┌─ Extracted material

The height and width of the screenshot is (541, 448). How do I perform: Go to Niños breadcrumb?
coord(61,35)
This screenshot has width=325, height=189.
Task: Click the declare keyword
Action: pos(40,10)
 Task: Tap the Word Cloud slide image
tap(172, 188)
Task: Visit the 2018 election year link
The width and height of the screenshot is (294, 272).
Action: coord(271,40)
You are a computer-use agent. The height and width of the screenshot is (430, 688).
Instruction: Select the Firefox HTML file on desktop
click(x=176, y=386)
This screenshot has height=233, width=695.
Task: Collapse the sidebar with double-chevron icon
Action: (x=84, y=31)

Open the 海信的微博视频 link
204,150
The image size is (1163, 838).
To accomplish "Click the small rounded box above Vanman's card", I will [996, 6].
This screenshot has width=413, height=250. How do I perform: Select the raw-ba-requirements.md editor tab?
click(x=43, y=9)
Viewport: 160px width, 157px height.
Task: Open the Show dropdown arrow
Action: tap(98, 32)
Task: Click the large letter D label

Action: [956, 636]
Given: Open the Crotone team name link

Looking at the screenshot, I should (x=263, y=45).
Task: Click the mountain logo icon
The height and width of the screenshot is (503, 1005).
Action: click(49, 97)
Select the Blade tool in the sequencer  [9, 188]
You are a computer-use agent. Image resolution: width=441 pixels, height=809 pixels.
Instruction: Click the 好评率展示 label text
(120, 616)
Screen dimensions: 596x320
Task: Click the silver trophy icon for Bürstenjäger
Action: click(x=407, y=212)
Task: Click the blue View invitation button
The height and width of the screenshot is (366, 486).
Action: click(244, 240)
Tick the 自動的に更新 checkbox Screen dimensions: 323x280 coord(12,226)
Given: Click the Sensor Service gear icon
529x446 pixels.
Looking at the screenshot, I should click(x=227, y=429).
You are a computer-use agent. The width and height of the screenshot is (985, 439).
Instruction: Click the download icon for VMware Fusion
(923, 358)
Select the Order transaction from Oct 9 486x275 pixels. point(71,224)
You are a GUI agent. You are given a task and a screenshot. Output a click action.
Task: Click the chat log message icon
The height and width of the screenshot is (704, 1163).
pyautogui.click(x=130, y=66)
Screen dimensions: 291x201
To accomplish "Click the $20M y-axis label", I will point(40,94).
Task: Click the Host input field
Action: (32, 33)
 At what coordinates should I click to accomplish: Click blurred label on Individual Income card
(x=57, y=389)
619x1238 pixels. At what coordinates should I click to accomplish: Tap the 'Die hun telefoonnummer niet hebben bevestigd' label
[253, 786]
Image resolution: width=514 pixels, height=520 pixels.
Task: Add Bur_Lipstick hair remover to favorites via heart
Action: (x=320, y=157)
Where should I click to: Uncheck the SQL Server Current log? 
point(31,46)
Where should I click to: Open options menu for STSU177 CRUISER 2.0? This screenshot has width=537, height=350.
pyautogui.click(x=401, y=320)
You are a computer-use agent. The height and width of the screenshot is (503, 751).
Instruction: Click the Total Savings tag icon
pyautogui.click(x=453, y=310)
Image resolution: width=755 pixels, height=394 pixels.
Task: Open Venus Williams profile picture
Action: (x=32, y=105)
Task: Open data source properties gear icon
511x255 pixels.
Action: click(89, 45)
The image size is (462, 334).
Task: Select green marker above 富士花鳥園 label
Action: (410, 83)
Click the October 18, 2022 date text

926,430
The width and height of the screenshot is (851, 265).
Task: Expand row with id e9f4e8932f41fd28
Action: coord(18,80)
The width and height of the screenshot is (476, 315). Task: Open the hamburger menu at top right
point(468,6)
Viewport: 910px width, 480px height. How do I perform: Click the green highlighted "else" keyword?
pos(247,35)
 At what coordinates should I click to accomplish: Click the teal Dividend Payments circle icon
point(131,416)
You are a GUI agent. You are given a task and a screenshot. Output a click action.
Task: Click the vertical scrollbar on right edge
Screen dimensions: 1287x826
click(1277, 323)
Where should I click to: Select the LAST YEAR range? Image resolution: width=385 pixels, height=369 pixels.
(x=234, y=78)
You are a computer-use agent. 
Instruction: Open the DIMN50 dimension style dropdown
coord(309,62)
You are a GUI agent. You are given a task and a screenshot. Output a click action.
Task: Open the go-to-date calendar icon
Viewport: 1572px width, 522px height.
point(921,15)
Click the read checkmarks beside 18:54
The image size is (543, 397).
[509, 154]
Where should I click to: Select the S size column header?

└─

Please write out every line of the data exactly.

The height and width of the screenshot is (541, 448). How do I perform: Go to Niños breadcrumb?
coord(61,35)
This screenshot has width=325, height=189.
Task: Click the declare keyword
Action: pos(40,10)
 Task: Tap the Word Cloud slide image
tap(172, 188)
Task: Visit the 2018 election year link
The width and height of the screenshot is (294, 272).
Action: coord(271,40)
You are a computer-use agent. The height and width of the screenshot is (430, 688).
Instruction: Select the Firefox HTML file on desktop
click(x=176, y=386)
This screenshot has height=233, width=695.
Task: Collapse the sidebar with double-chevron icon
Action: (x=84, y=31)

Open the 海信的微博视频 link
204,150
The image size is (1163, 838).
To accomplish "Click the small rounded box above Vanman's card", I will [996, 6].
This screenshot has width=413, height=250. How do I perform: Select the raw-ba-requirements.md editor tab?
click(x=43, y=9)
Viewport: 160px width, 157px height.
Task: Open the Show dropdown arrow
Action: tap(98, 32)
Task: Click the large letter D label

Action: [956, 636]
Given: Open the Crotone team name link

Looking at the screenshot, I should (x=263, y=45).
Task: Click the mountain logo icon
The height and width of the screenshot is (503, 1005).
Action: click(49, 97)
Select the Blade tool in the sequencer  [9, 188]
You are a computer-use agent. Image resolution: width=441 pixels, height=809 pixels.
Instruction: Click the 好评率展示 label text
(120, 616)
Screen dimensions: 596x320
Task: Click the silver trophy icon for Bürstenjäger
Action: click(x=407, y=212)
Task: Click the blue View invitation button
The height and width of the screenshot is (366, 486).
Action: click(244, 240)
Tick the 自動的に更新 checkbox Screen dimensions: 323x280 coord(12,226)
Given: Click the Sensor Service gear icon
529x446 pixels.
Looking at the screenshot, I should click(x=227, y=429).
You are a computer-use agent. The width and height of the screenshot is (985, 439).
Instruction: Click the download icon for VMware Fusion
(923, 358)
Select the Order transaction from Oct 9 486x275 pixels. point(71,224)
You are a GUI agent. You are given a task and a screenshot. Output a click action.
Task: Click the chat log message icon
The height and width of the screenshot is (704, 1163).
pyautogui.click(x=130, y=66)
Screen dimensions: 291x201
To accomplish "Click the $20M y-axis label", I will point(40,94).
Task: Click the Host input field
Action: (32, 33)
 At what coordinates should I click to accomplish: Click blurred label on Individual Income card
(x=57, y=389)
619x1238 pixels. At what coordinates should I click to accomplish: Tap the 'Die hun telefoonnummer niet hebben bevestigd' label
[253, 786]
Image resolution: width=514 pixels, height=520 pixels.
Task: Add Bur_Lipstick hair remover to favorites via heart
Action: (x=320, y=157)
Where should I click to: Uncheck the SQL Server Current log? 
point(31,46)
Where should I click to: Open options menu for STSU177 CRUISER 2.0? This screenshot has width=537, height=350.
pyautogui.click(x=401, y=320)
You are a computer-use agent. The height and width of the screenshot is (503, 751).
Instruction: Click the Total Savings tag icon
pyautogui.click(x=453, y=310)
Image resolution: width=755 pixels, height=394 pixels.
Task: Open Venus Williams profile picture
Action: (x=32, y=105)
Task: Open data source properties gear icon
511x255 pixels.
Action: click(89, 45)
The image size is (462, 334).
Task: Select green marker above 富士花鳥園 label
Action: (410, 83)
Click the October 18, 2022 date text

926,430
The width and height of the screenshot is (851, 265).
Task: Expand row with id e9f4e8932f41fd28
Action: coord(18,80)
The width and height of the screenshot is (476, 315). Task: Open the hamburger menu at top right
point(468,6)
Viewport: 910px width, 480px height. How do I perform: Click the green highlighted "else" keyword?
pos(247,35)
 At what coordinates should I click to accomplish: Click the teal Dividend Payments circle icon
point(131,416)
You are a GUI agent. You are given a task and a screenshot. Output a click action.
Task: Click the vertical scrollbar on right edge
Screen dimensions: 1287x826
click(1277, 323)
Where should I click to: Select the LAST YEAR range? Image resolution: width=385 pixels, height=369 pixels.
(x=234, y=78)
You are a computer-use agent. 
Instruction: Open the DIMN50 dimension style dropdown
coord(309,62)
You are a GUI agent. You are given a task and a screenshot. Output a click action.
Task: Open the go-to-date calendar icon
Viewport: 1572px width, 522px height.
point(921,15)
Click the read checkmarks beside 18:54
The image size is (543, 397).
[509, 154]
Where should I click to: Select the S size column header?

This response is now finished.